Recommendation from Dr Aaron Graham

  • Race and Slavery Petitions, a searchable database containing details of hundreds of petitions by and about free and enslaved people of colour to legislatures and courts in the US South between 1775 and 1867
  • Slave revolt in Jamaica, 1760-61: a cartographic narrative of a major slave revolt in Jamaica in 1760, providing day-by-day visualisation of the course and progress of the revolt and its suppression
  • British Library: Endangered Archive Programme: Manumission Books, 1747-79, a digitised collection of nine volumes of 'manumission libers' containing the certificates of freedom granted in Jamaica to enslaved people of colour manumitted or freed by slaveowners between 1747 and 1779
  • Liberated Africans, a database of details of the Courts of Mixed Commission established across the world in the nineteenth century to rule on slave ships seized, including links to a range of court records giving details of ships condemned and enslaved peoples landed in places such as Sierra Leone
  • Esclavage & Indemnités, a French counterpart to the Legacies of British Slavery project, giving details of the individual slaveowners who claimed compensation from the Haitian Government after the treaty with France in 1825 and from the French government in 1849 after the abolition of slavery in Martinique, Guadeloupe and other French territories
  • Runaway Slaves in Britain: bondage, freedom and race in the eighteenth century, a comprehensive database of nearly a thousand advertisements for runaway slaves in Britain

Studying Black History at UCL 

Adila

Black History is so vast, rich and complex that studying a small branch of it as 'Black Atlantics in the Global South' was immensely eye-opening and impactful - both socially and intellectually. Finding some links in my research in the political agency of Black maroon societies (communities of people who escaped enslavement, living independently of plantation societies) in the 16th and 17th centuries to the Black Lives Matter movement today, showed me just how important it is to understand the impact of Black History on our societies and how it shapes and adds meaning to the lives of so many. 
 
My studies in Black History barely touched the surface in what is a fascinating and inspiring branch of History that has deep historical and global connections that I encourage everyone to research. However, it is clear that much work needs to be done to better represent and integrate the history of the many and not just the few – especially in our own department, discipline, and institution. Undoubtedly, de-colonising the curriculum is a good way to start!

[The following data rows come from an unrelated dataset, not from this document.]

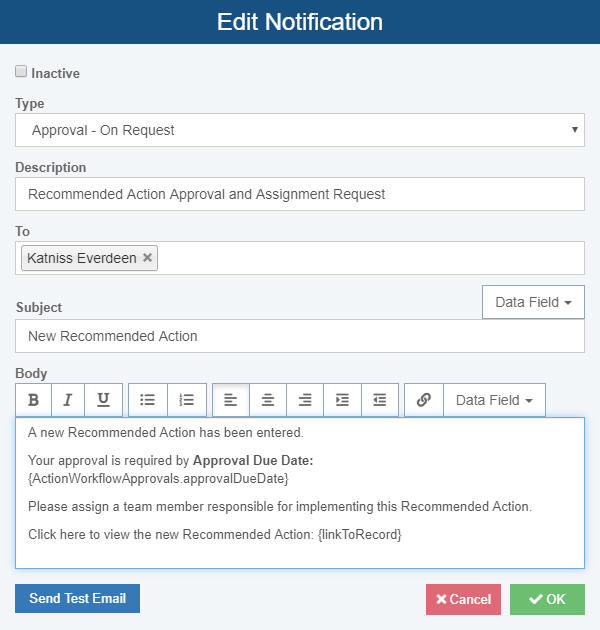Image resolution: width=600 pixels, height=630 pixels.
Task: Open the Type dropdown list
Action: pyautogui.click(x=300, y=130)
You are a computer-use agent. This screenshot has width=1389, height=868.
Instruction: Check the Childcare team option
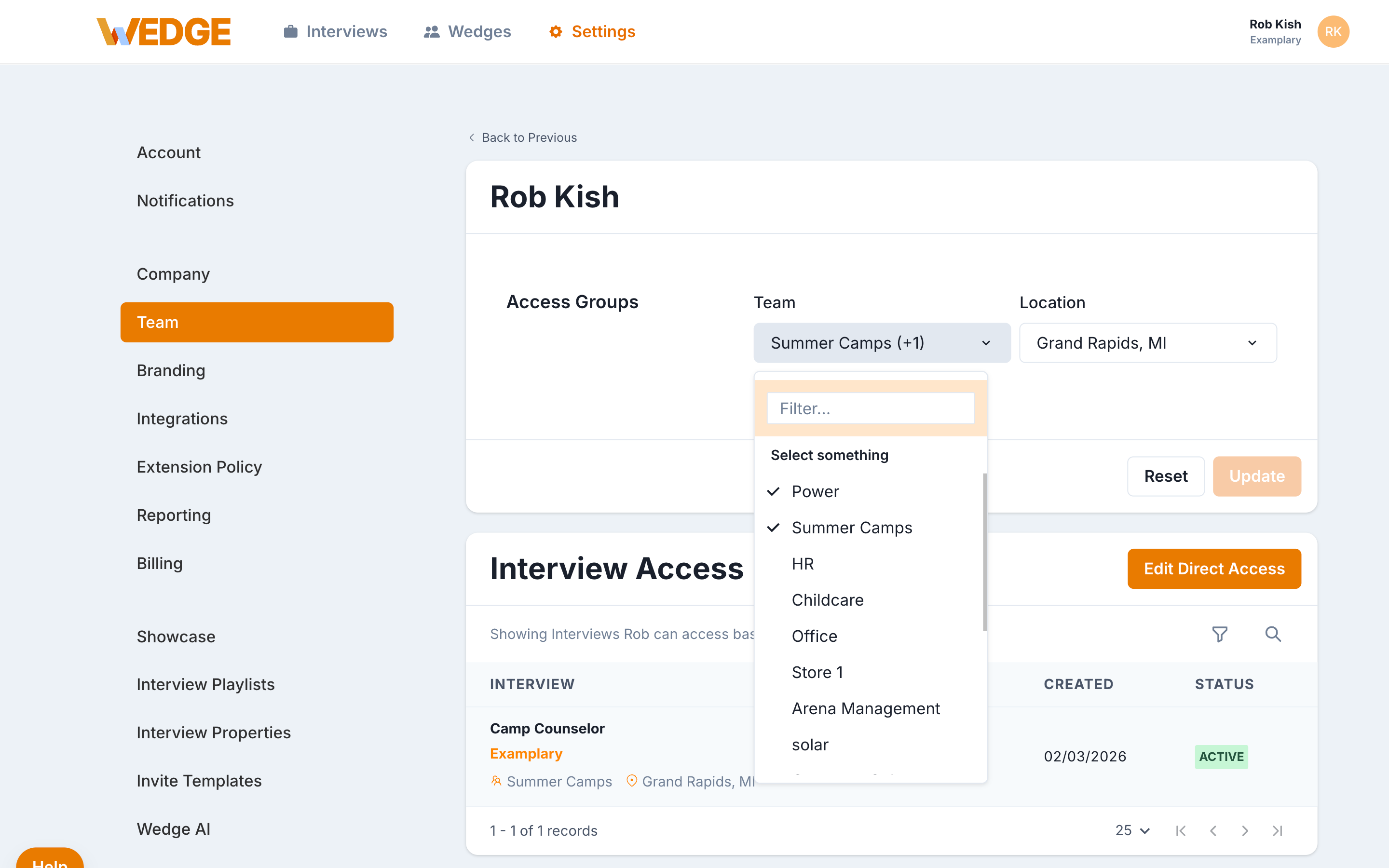coord(827,600)
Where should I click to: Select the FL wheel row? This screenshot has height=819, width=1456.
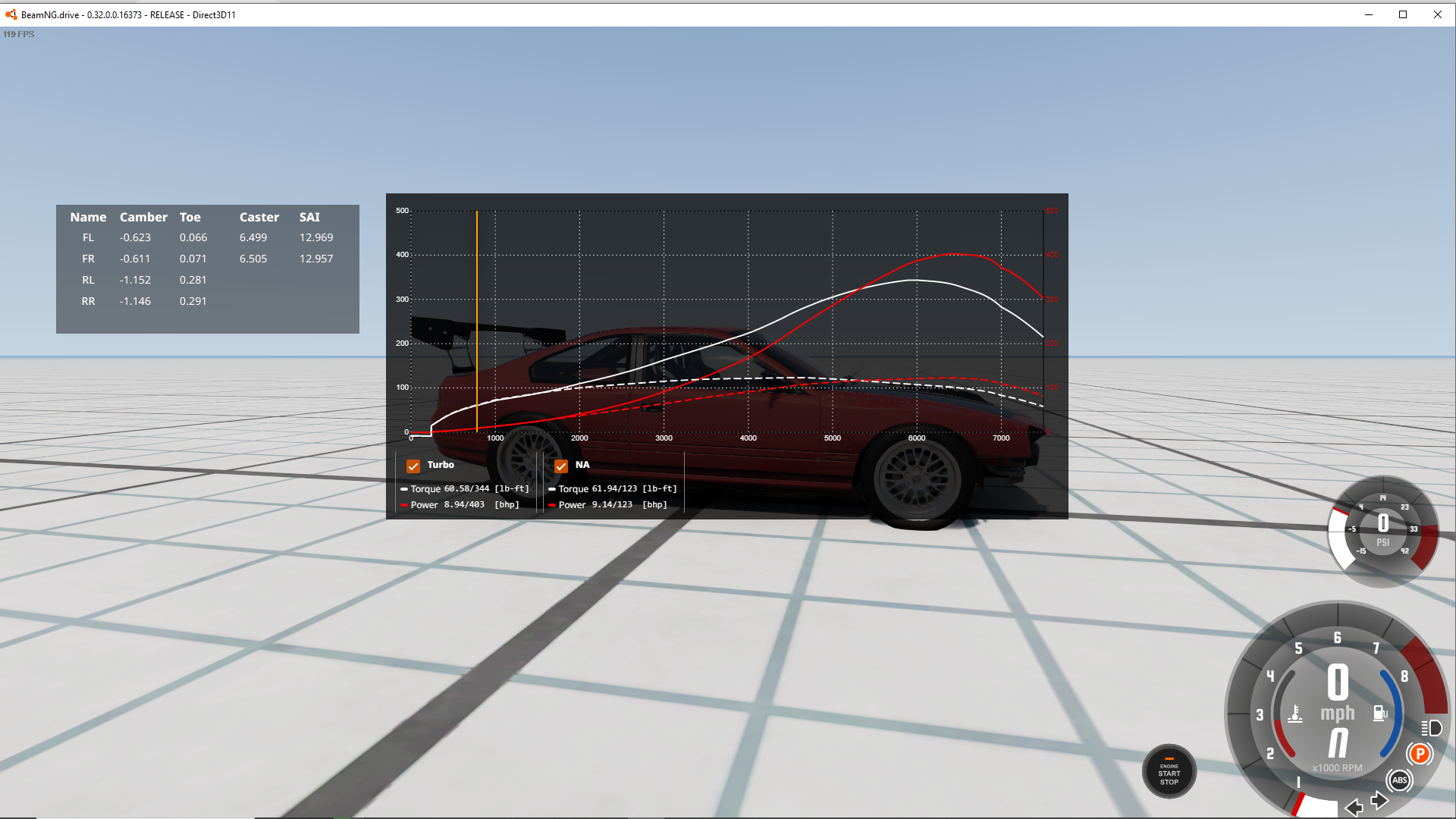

Adila was a BA History student on Dr Chloe Ireton's Black Atlantics in the Global South seminar in 2019-20. She was also the Student Facilitator and member of the UCL History BAME Network.

Britney

Spending Year 2 studying Black History was eye-opening for me. It was my first time learning about Black History that was not confined to an assembly or single topic. I was presented with primary sources, such as diaries, written by Africans, Mulattos, Creoles, and others within the diaspora. Although I used sources from the 17th and 18th centuries in my project, the interesting thing about Black History is that a lot of it has real relevance today. So, I found spending a year on a Black History to be invaluable. During the last few months, the Black Lives Matter (BLM) movement has spread across the globe. This seminar supported the notion that Black Lives Matter because its re-focused Black History on Africans and the African continent. We read about Black History not just in relation to colonialism or slavery in the Americas. It is quite shocking that as a class it had to be highlighted to us that black lives existed before Europe’s first encounters, and that African Kings, Queens and peoples were not only passive participants.   

 
I believe de-colonising the curriculum is one of the most important tasks for this subject during the next decade. But there needs to be more BAME history undergraduates and subsequently teachers and academics for this to happen. The Euro-centric and North American perspective needs to be challenged by minorities so our historiography can gain greater depth. In secondary school lessons about WWII and Winston Churchill, for example, Churchill’s white supremacism should be a starting point, rather than a side note. Britain needs to highlight and discuss the parts of history that it is not proud of. The unbiased covering of topics in secondary education would only serve to encourage more students into studying history at a higher level. This would eventually diversify the field and therefore strengthen both historical research and discussion.

Britney was a BA History student on Dr Chloe Ireton's Black Atlantics in the Global South seminar in 2019-20. She was also a member of the UCL History BAME Network.